### Selection
Mountain Goats - Sunset tree.jpg[Before I begin, I must beg forgiveness for any assumptions I make about the reader’s knowledge contained in the following “review.” Anyone who has not heard The Sunset Tree yet may be hopelessly lost. If that describes you, I can only recommend that you remedy that condition as soon as possible. As much as I might gush about albums in this forum, I rarely give ratings of 12. For me to do so means that I feel it is essential listening, has broad appeal, and engenders passionate discourse beyond its artistic boundaries.

Almost from the first time I heard it, this record haunted me as surely as its subject matter must have compelled its author. This review can only capture a fraction of my enthusiasm and deep respect for it. Part of this fervor is that of the recent convert. Despite friends’ repeated attempts at intervention on my behalf, I had not listened to The Mountain Goats in any depth until now. As penance for my inattentiveness, I can only offer my own sincere apology to them and John Darnielle, and in the true spirit of The Sunset Tree offer the following vow: “I will mend my ways.”

Also, I apologize in advance for anything below that seems like an attempt at psychoanalysis. I don’t pretend to understand anything more about John Darnielle’s life than what he reveals in The Sunset Tree, but that’s already a hell of a lot. I can only say that any conclusions to which I jump are well-intentioned errors.]

Stories of the abusive parent are so ingrained in Western literature and art that one could argue they now exist in the realm of the mythic. Countless fairy tales use these figures both to establish an emotional mood and as an engine for plot development. Charles Dickens built a veritable franchise out of describing child abuse in all its guises in institutional and familial settings. More recently, what used to be mostly private stories of abusive parents have become a mainstream cultural fixture through media (over)exposure. So much so that every new revelation runs the risk of being greeted with jaded yawns and indifference.

### Information shown
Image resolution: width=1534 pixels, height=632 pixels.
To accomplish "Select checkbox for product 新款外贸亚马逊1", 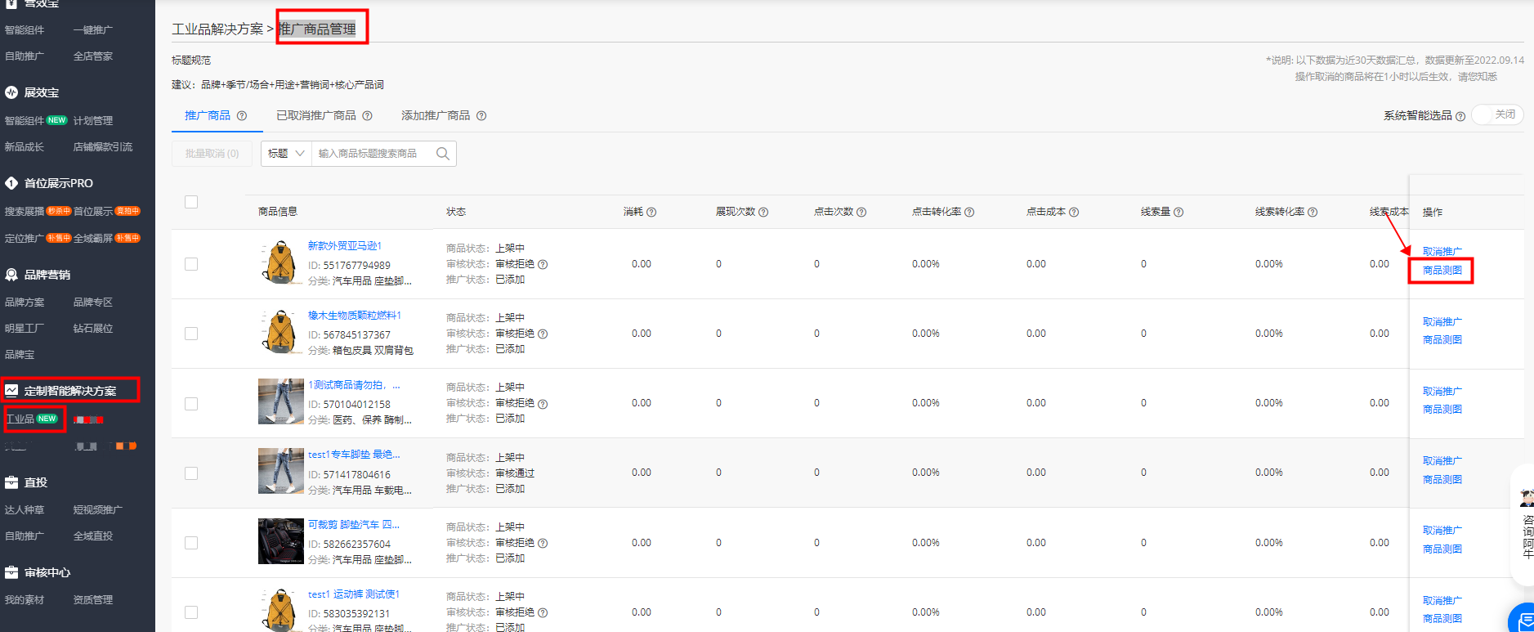I will click(x=191, y=264).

### What this task involves
Retype the passage in the album review above, from "Stories of the" up to and including "yawns and indifference.".

### Full output
Stories of the abusive parent are so ingrained in Western literature and art that one could argue they now exist in the realm of the mythic. Countless fairy tales use these figures both to establish an emotional mood and as an engine for plot development. Charles Dickens built a veritable franchise out of describing child abuse in all its guises in institutional and familial settings. More recently, what used to be mostly private stories of abusive parents have become a mainstream cultural fixture through media (over)exposure. So much so that every new revelation runs the risk of being greeted with jaded yawns and indifference.